Pradeep Khanna, the state's chief forest officer, said a request had been made to the government to step up security on India's borders to prevent the body parts from being smuggled out of the country. Park patrols would also be stepped up, he said.
"We will review our security arrangements," he told the CNN-IBN news channel.
Protection for wildlife in India is notoriously lax. Parks do not have enough rangers to keep out poachers. Villagers are often allowed to live within sanctuaries, which leads to growing conflicts between the local populations and animals - particularly tigers, leopards and elephants.
Even a national outcry and a commission set up by Prime Minister Manmohan Singh in 2005 in the wake of revelations that poachers had wiped out every tiger in Sariska, one of India's premier tiger reserves, has failed to stem the killings.

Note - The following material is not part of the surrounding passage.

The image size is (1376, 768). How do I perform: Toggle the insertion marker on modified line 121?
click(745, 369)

The killings of the lions raised fresh calls to set up a second lion sanctuary. Conservationists fear that keeping all the lions in Gir makes them particularly vulnerable to poaching and disease, the AP reports.

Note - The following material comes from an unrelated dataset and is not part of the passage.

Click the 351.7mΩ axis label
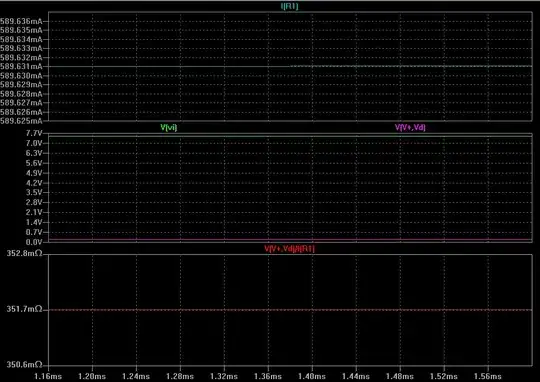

"All big cats are very susceptible to feline diseases," Wright said. "They get hit by disease that runs through the whole population and there is nothing you can do."
In 1972, the government declared the Gir National Park a protected sanctuary for the Asiatic lion, which can be differentiated from the African lion by a characteristic skin fold on its belly. Males also have thinner manes.
However, the government has not succeeded in relocating the thousands of people who live in the forest reserves. The 1,150-square-kilometer (460-square-mile) sanctuary is home to at least 4,000 people and is crisscrossed by a railway track and five roads.
The Indian government has set up a second sanctuary for the lions in the central state of Madhya Pradhesh, but the state government in Gujarat has refused to send any of the lions there, saying they were a symbol of Gujarat.
"This issue has nothing to do with the issue of relocation of lions," Khanna told the Times of India newspaper. "Relocation is not under discussion," he said.